18. Oktober 2017 | 17:32 Uhr

Konzept : Schließt der Nahkauf-Markt in Appen?

vom
Aus der Redaktion der Uetersener Nachrichten

Ist der Nahkauf-Markt in Appen bald Geschichte? „Der Laden läuft nicht gut. Das ist kein Geheimnis in der Gemeinde“, sagte die Eigentümerin, die nicht namentlich genannt werden möchte. „Wir sind dabei, ein Konzept für das Gebäude zu entwickeln“, ergänzte sie. Ein Datum für eine Schließung sei entgegen anders lautender Gerüchte nicht ins Auge gefasst. „Das Thema beschäftigt uns ja schon lange“, sagte Bürgermeister Hans-Joachim Banaschak. Er bestätigte: „Das Geschäft wird geschlossen. Der Zeitpunkt steht nicht fest. Wir arbeiten an einem neuen Nutzungskonzept für das Gebäude.“ Der Bürgermeister kann sich vorstellen, im vorderen Bereich ein kleineres Geschäft mit einer Fläche von etwa 300 Quadratmetern für das Notwendigste einzurichten und den Rest umzuwidmen. „Ich stelle mir beispielsweise ein Hotel Garni vor“, sagte er.

shz.de von
erstellt am 22.Okt.2015 | 20:42 Uhr

Die Betreiberin und Mieterin des Nahkauf-Marktes, die gestern nicht erreichbar war, hat ein dreimonatiges Kündigungsrecht. Gekündigt hat sie laut Eigentümerin allerdings noch nicht. „Wir würden unseren Nahversorger verlieren“, sagte eine Kundin bedauernd. Gerade ältere Menschen im Ort nutzten das Geschäft.

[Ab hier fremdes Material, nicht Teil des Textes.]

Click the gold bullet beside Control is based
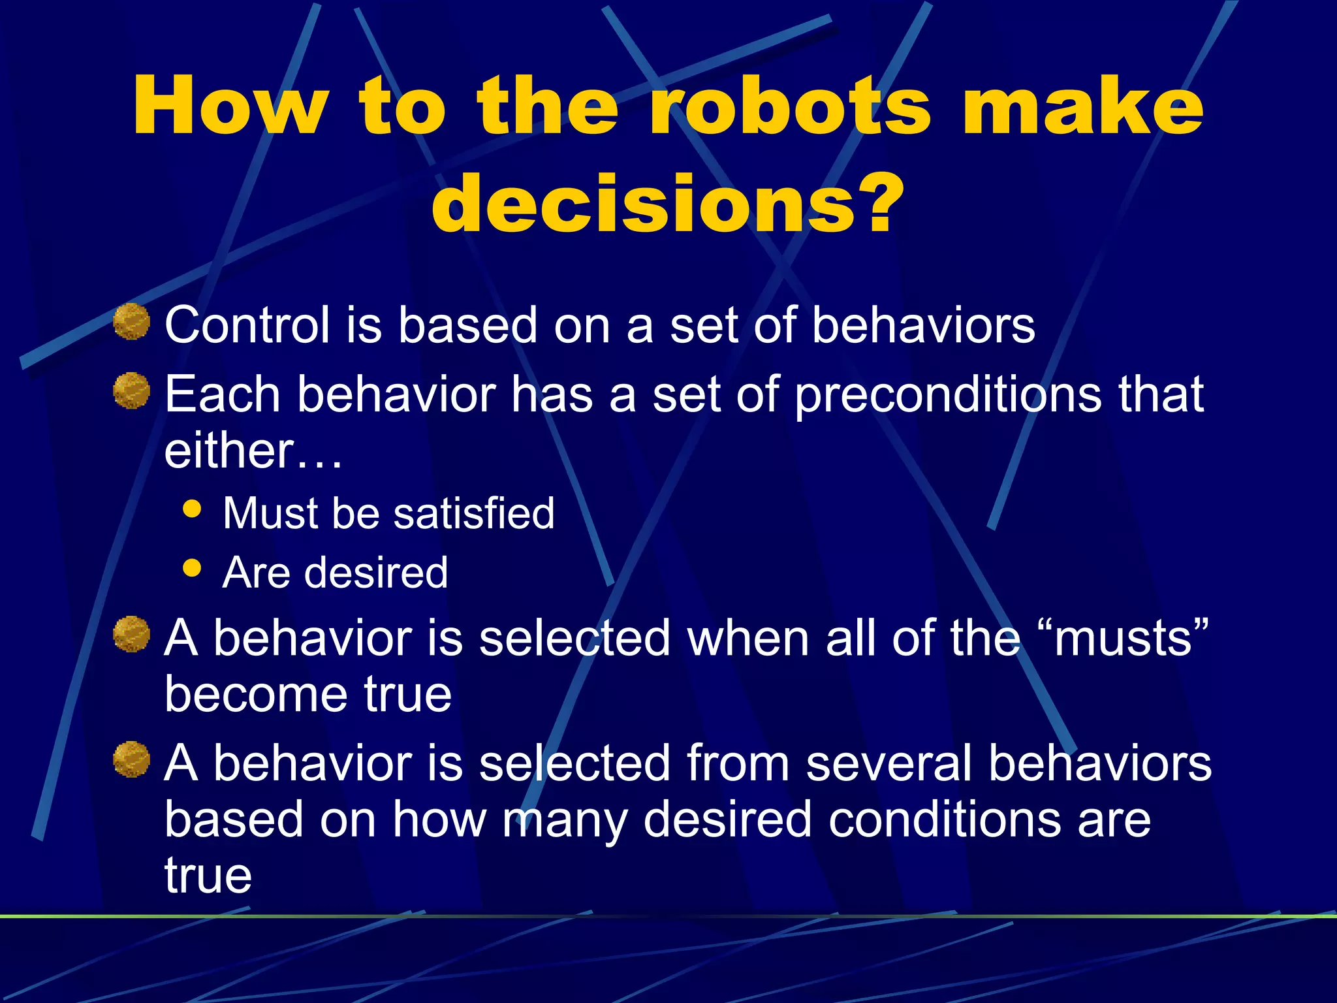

Tatsache ist, dass es von der Masse der Appener nicht angenommen wird. Auch die Vorgänger der jetzigen Geschäftsleiterin haben aufgegeben. „Wenn die Leute einen Laden im Ort haben wollten, würden sie hier einkaufen“, so die Eigentümerin. Von den paar Leuten, die regelmäßig kämen, könnte das Geschäft nicht bestehen.

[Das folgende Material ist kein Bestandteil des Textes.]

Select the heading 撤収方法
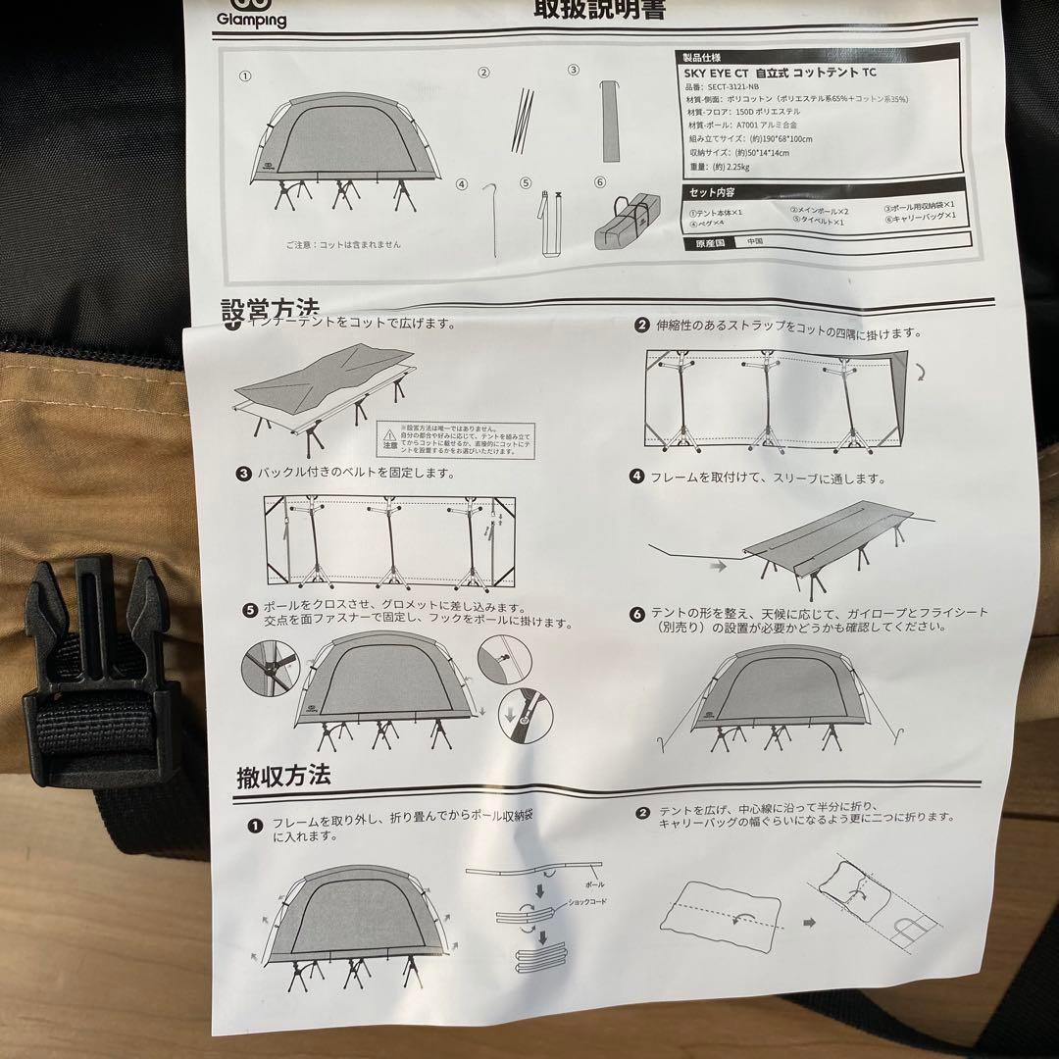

Den Vorwurf, die Politik hätte weitsichtig für Erweiterungsmöglichkeiten des Marktes sorgen müssen, entkräftete der Bürgermeister. „Für die Flächen, die in Frage gekommen wären, hat die Gemeinde ein Vorkaufsrecht, aber die Eigentümer müssten ja verkaufen wollen“, sagte er.

Auch auf Flächen außerhalb des Zentrums der Gemeinde könne nicht zurückgegriffen werden. „Sie gehören uns nicht“, erklärte er. „Das eigentliche Problem ist, dass wir im Umkreis von zwei Kilometern Supermärkte und Discounter in großer Anzahl haben“, so seine Einschätzung.

Wer Interesse an der Immobilie hat oder Ideen einbringen möchte, kann sich über den Bürgermeister mit der Eigentümerin in Verbindung setzen.